Court Opinion

ID: 9762924
Source: CourtListenerOpinion
Date Created: 2023-08-29 02:33:53.490465+00
Date Added: 2024-06-11T07:29:38.487355
License: Public Domain

Johnson, J.,
dissenting: I respectfully disagree with the majority’s decision to affirm Garza’s sentence for the off-grid version of rape under K.S.A. 21-3502(a)(2). I believe Garza should have been sentenced for the crime with which he was charged and of which he was convicted by the juiy, i.e., the severity level 1 version of the offense.
I discussed my reasons for dissenting on this issue in State v. Reyna, 290 Kan. 666, 690, 234 P.3d 761 (2010), upon which the majority in this case relies. I will not replow that ground here. However, the majority’s opinion in this case has sparked some additional thoughts which I will share.
In discussing Garza’s claim that the district court erroneously excluded relevant evidence, the majority notes that the materiality component of relevance requires that the evidence be material to a fact at issue in the case. If the defendant’s age was not identified as an element of the crime in either the charging document or the jury instructions, what made the defendant’s age a fact at issue during the guilt phase of the trial? I would submit that where the jury will not be asked to find that the defendant is age 18 years or older, that fact is not at issue during the trial and, therefore, is not material evidence. Accordingly, Garza received an enhanced sentence based upon evidence which was irrelevant when it was introduced.

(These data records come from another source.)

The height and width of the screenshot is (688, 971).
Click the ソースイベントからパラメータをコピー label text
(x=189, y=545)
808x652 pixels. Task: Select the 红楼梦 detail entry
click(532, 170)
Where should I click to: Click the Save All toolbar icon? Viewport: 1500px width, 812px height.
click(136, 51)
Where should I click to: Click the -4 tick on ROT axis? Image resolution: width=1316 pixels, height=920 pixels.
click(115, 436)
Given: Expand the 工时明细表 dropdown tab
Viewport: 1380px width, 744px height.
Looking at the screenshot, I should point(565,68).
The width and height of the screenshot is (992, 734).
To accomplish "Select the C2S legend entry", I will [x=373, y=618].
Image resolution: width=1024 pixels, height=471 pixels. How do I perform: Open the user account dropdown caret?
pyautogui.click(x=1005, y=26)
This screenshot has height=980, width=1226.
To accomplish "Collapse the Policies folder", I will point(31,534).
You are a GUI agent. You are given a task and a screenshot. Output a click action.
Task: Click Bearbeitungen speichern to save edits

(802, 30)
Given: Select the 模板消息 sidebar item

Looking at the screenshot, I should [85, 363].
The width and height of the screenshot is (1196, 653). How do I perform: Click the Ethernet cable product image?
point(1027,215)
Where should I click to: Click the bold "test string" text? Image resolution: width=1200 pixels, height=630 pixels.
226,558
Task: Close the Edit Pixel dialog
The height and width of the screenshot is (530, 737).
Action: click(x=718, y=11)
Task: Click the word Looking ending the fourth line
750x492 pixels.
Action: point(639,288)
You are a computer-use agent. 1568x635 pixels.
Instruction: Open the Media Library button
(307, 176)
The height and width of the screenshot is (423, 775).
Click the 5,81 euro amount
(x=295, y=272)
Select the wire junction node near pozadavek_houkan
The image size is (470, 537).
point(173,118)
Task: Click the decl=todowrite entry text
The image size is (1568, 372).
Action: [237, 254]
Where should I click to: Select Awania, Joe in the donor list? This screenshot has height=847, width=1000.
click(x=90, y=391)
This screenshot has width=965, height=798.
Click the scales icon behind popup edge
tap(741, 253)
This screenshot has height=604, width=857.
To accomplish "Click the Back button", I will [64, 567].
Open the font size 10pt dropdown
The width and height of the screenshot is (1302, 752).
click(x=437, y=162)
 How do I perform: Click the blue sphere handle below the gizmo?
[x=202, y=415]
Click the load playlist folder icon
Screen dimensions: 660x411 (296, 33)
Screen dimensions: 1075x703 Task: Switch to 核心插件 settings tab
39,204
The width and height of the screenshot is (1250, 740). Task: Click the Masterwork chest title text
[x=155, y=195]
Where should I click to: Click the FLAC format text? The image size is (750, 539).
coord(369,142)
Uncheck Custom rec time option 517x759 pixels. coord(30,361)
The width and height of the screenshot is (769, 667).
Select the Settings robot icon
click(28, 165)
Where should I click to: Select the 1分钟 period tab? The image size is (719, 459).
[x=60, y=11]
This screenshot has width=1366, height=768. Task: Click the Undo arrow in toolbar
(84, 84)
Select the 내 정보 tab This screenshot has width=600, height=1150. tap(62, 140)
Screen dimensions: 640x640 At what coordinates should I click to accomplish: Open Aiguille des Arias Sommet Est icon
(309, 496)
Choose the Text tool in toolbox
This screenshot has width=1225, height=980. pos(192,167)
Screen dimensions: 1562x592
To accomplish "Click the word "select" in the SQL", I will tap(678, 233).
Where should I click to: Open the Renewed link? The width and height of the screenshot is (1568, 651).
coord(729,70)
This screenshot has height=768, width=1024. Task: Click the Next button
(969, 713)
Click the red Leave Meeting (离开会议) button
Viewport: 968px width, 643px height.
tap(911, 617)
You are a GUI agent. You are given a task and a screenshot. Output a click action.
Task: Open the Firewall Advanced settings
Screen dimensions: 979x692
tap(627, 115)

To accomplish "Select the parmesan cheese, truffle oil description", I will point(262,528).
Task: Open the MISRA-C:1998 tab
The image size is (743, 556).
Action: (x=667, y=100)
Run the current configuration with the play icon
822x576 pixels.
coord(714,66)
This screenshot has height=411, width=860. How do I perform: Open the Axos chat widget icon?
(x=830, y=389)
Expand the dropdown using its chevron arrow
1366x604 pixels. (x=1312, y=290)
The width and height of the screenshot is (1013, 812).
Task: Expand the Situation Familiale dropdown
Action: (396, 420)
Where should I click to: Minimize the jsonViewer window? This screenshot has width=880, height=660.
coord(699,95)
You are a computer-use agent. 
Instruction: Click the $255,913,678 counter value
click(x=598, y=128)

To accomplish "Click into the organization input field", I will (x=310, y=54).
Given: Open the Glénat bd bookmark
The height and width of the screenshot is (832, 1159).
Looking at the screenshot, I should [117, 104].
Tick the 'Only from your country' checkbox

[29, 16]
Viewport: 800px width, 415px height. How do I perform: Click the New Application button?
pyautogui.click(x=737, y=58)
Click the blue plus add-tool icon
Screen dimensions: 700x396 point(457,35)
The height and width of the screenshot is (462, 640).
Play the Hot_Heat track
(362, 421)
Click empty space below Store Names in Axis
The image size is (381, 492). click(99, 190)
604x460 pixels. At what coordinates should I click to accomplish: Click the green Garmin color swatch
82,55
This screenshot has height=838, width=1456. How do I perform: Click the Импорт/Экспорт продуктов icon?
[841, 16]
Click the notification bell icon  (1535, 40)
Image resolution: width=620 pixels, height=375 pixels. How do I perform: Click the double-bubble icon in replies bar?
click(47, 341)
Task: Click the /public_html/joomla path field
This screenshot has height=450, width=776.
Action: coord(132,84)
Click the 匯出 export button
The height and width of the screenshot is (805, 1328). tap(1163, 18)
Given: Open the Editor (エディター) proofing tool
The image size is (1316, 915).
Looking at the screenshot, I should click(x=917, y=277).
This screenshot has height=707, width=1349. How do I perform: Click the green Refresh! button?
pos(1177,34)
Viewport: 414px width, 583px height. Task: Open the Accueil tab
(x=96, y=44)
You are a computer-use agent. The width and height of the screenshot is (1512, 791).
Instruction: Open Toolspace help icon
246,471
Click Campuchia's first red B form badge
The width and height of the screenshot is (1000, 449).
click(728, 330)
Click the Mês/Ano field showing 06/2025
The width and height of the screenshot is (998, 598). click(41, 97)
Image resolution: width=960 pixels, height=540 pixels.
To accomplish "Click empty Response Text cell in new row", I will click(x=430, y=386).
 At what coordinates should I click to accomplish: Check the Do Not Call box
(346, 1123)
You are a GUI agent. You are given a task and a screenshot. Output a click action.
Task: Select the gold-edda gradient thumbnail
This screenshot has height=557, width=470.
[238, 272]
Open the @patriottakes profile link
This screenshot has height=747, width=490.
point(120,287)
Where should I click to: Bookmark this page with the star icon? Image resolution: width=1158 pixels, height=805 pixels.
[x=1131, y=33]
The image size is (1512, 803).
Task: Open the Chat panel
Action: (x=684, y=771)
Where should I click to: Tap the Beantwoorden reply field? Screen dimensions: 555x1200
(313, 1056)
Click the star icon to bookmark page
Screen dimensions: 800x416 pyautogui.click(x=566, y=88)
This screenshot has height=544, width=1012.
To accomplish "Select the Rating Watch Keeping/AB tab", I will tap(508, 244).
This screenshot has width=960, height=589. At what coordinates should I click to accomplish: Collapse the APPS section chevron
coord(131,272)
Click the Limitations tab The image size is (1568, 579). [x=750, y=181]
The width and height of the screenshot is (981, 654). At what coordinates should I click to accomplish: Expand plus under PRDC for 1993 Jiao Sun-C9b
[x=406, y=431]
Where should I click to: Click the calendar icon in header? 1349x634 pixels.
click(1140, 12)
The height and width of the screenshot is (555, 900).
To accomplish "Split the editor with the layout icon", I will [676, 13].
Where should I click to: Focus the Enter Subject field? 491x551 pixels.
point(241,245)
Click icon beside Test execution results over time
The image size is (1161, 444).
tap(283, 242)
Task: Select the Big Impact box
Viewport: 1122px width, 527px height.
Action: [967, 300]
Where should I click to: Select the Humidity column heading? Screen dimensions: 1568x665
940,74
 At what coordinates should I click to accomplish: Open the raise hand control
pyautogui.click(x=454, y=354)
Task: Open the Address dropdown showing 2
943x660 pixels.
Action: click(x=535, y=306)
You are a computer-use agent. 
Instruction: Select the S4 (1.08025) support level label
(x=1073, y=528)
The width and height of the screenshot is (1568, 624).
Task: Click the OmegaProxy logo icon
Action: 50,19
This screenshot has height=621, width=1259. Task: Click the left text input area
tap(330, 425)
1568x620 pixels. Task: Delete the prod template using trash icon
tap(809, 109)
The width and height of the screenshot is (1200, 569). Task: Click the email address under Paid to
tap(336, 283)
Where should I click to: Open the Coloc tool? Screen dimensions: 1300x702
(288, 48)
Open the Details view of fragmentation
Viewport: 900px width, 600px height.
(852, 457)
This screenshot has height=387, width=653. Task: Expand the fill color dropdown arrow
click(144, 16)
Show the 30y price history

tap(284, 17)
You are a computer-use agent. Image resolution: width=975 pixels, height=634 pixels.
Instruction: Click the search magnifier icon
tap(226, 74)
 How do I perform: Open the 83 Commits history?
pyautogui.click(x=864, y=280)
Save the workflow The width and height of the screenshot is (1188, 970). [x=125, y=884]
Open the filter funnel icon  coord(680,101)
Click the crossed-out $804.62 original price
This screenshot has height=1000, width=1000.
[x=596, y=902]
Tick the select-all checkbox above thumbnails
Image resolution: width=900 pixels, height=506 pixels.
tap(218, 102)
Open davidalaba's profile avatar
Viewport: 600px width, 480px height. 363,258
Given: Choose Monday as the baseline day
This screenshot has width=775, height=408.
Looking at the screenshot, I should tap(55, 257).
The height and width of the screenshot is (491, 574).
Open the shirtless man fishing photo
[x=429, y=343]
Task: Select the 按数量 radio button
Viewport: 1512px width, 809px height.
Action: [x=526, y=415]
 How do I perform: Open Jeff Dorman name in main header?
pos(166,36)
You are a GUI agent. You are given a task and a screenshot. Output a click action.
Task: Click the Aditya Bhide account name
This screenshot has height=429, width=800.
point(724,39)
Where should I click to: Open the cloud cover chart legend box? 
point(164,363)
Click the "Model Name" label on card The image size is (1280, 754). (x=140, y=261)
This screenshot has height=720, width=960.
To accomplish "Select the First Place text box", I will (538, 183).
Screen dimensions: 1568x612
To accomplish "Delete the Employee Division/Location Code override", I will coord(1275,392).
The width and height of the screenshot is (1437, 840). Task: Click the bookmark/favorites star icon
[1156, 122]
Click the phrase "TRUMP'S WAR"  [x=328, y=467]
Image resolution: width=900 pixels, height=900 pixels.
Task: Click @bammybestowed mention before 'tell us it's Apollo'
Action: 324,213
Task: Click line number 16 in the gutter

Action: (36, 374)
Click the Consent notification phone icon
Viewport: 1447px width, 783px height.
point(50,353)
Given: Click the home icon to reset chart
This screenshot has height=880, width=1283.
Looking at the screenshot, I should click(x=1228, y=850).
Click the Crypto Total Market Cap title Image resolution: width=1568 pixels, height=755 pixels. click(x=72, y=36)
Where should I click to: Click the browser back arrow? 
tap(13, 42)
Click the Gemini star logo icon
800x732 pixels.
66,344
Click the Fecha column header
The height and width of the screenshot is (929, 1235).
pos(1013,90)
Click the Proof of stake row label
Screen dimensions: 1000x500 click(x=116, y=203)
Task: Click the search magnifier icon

Apparently, the prosecutors in the State v. Morningstar, 289 Kan. 488, 213 P.3d 1045 (2009), State v. Gonzales, 289 Kan. 351, 212 P.3d 215 (2009), and State v. Bello, 289 Kan. 191, 211 P.3d 139 (2009), cases did not believe the defendants’ respective ages were material evidence, because no evidence of age was introduced at their trials. In fact, the evidence of Reyna’s age came not from *1037the State but from Reyna’s direct testimony. One can only surmise, but it would not be totally unfair to presume, that defense counsel did not believe that the client’s age was a fact at issue in that trial when asking Reyna to recite his age. The result is that Reyna and Garza received hard 25 life sentences, whereas Momingstar, Gonzales, and Bello did not, based solely upon the fortuitous circumstance that immaterial evidence just happened to be placed in evidence at trial. One might ponder whether the framers of our federal and state Constitutions envisioned such a circumstance as comporting with due process of law and fundamental fairness. I think not.